Tell us about your studio, which sequencers do you use? With what hardware/software do you mainly work? What machine would you consider the best part of your kit?
Ableton is really important for us on stage and also in the studio. Weve used Ableton for many years as a sequencer and yes we love it. Ableton is really enormous and we could tell you all the insider secrets and facts but in the end, this is the good thing, because its no secret. Also we use some synths and EFX units which, you have to change at regular intervals. So as we mentioned before, we love technology and we love to test and check out new things.

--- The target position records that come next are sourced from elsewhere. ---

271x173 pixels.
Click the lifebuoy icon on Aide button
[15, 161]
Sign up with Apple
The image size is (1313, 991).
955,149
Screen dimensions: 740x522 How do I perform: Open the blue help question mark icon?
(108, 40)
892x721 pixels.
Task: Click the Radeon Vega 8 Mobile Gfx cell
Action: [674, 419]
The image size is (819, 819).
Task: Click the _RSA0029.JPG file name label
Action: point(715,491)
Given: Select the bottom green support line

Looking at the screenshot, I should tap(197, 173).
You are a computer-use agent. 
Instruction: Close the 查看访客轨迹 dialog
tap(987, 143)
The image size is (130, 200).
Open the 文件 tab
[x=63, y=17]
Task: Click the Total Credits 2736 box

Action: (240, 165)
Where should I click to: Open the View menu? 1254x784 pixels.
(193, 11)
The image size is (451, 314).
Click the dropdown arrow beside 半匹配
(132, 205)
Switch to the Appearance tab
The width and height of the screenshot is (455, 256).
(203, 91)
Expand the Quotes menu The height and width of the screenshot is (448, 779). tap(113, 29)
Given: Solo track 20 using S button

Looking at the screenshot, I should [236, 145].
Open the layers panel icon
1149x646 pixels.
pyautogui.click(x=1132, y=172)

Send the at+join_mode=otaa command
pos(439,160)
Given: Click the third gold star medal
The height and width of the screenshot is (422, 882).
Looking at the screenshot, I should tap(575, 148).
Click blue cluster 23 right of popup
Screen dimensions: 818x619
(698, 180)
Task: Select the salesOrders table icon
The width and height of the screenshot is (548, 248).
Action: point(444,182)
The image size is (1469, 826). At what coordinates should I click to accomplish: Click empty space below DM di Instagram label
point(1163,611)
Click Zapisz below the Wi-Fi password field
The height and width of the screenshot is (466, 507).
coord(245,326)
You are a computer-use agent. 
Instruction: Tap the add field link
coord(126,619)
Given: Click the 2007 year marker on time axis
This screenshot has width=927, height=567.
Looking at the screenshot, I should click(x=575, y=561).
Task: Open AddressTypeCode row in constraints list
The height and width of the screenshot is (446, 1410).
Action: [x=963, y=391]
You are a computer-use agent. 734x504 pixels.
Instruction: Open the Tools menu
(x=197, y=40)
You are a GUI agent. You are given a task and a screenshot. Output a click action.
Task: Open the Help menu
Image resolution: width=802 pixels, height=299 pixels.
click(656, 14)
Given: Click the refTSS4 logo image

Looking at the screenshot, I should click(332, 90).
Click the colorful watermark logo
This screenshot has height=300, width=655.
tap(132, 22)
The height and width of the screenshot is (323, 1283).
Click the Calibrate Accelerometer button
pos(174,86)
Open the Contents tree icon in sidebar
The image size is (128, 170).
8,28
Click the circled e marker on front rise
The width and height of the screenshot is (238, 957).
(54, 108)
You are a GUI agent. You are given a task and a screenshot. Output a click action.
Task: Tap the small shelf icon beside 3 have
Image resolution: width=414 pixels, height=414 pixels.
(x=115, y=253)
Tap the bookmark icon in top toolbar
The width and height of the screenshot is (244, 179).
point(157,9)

I've heard that you've been influenced by the music of Basic Channel, what exactly has fascinated you about the music so much?
The sound of Basic Channel is synonymous for a certain time. When we say that we were influenced by Basic Channel, we mean much more the phase that was very influential for us ... When we started to care about electronic music, it went beyond normal consumption. The identification with the warm dub sounds was closer to us at the time and corresponded more to what we also wanted to achieve or implement in the studio. We still love dub productions, old or new. It is the timeless, catchy warmth and hypnotic, which makes the fascination so.
Australia is a unique spot for outdoor festivals as our bush lands are a definitive part of the country? What have you heard about Australian bush festivals?
We heard a lot about it and on one of our last visits we were right in the middle of dirt, sand, dust and wind. When we came back home and unpacked our equipment we had fine sand in the cracks many weeks later. We are well prepared this time!
In your hometown you are very well connected, but how does it work when you play somewhere else?
Sometimes it's a bit like gambling. If you are in a new city for the first time, when you see a new club, a new promoter, an evening like that can go very well, but not necessarily. So if it's not good, we wish we could take a bit more control. It's often about fitting all the little pieces together, into a coherent whole. There are countless factors that have to fit for a good show.